Heh, yes Joe. This one went to the top of my resto list.

So, update. I've been on holiday for over a week - away from home, but I did get a little done before I left.

I'll be honest - I've really struggled with the rust and getting the screws out. I can see why the watchmaker that originally started to dismantle it, put it away in his draw. If this was any ordinary watch, it would be a parts watch, since that is not an option, the only thing left to do is press on.

Fortunately the balance & hairspring are OK, this will clean up fine. Phew.



Working on dismantling the chrono mechanism, note left handed screw



This is the switch from the dial side, mmmm rusty.



The important wheels and runners have gotten off rust free, the levers and screw are where the damage lies.



Progressing



Could not remove this screw from the spring (the long one) for the hour lever, even after long term soaking in releasing fluid and rust removal the head is fused to the spring. I ended up sacrificing this part, which is proving unfortunately difficult to source.

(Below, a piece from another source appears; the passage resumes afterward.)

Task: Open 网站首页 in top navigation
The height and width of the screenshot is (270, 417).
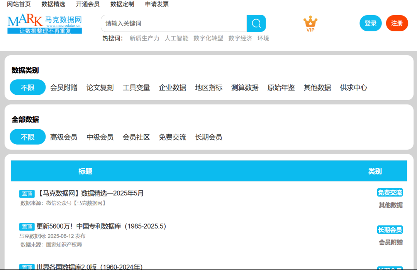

Got off OK on these hour counter parts, hammer, gear, heart etc all survived...



Almost done on the top plate, removing the escape cock screw was one of the most difficult. The escape wheel was rusty and will be replaced. The hook spring did not survive due to extensive rust, but I have purchased a replacement.



The worst of it, is that unfortunately the operating lever screw will not move. After 3 days of soaking, heat and lots of love, it is still stuck. The problem is, the shouldered design of the screw, means that any rust under the head (rust expands) jams the screw head, the lack of clearance means any particles stay in place. So I have some difficult choices to make here - my priority is making sure I don't damage the plates. I have ordered a new lever and screw, but I am not sure if either will be available - but I probably will have to drill out the screw, unless anyone has any magical ideas.

Top plate off (with the operating lever still stuck), some internal rust to the steel parts. I think I can probably clean up the crown wheel and centre - we'll see. Click and spring are fine. I have sourced a new winding pinion, clutch and stem - so those parts will be replaced.



Train is removed.



FYI (US$):

Current spend: $96.40 (Operating lever spring, hour wheel and stop lever) + $95 (escape wheel and crown) + $15 (stem)

Current orders (not confirmed): $116 (screws, lots of screws - plus some levers) + $40 (Hour lever spring)

Future spend (est): Still need, pushers $70, 1 hand $20, crystal $60 + who knows.

Wish I hadn't added this up - a number of parts cost more than I usually pay for an entire watch. :-(

Still, it will be a cheap for a pre moon Speedmaster :-!

Next update won't be for a while I am afraid.

EDIT: one last thing, I am keeping the original dial, clearer heads have prevailed on this - especially as the new ones from Omega are flat(ish) rather than the pie-pan of the original, which I didn't realise.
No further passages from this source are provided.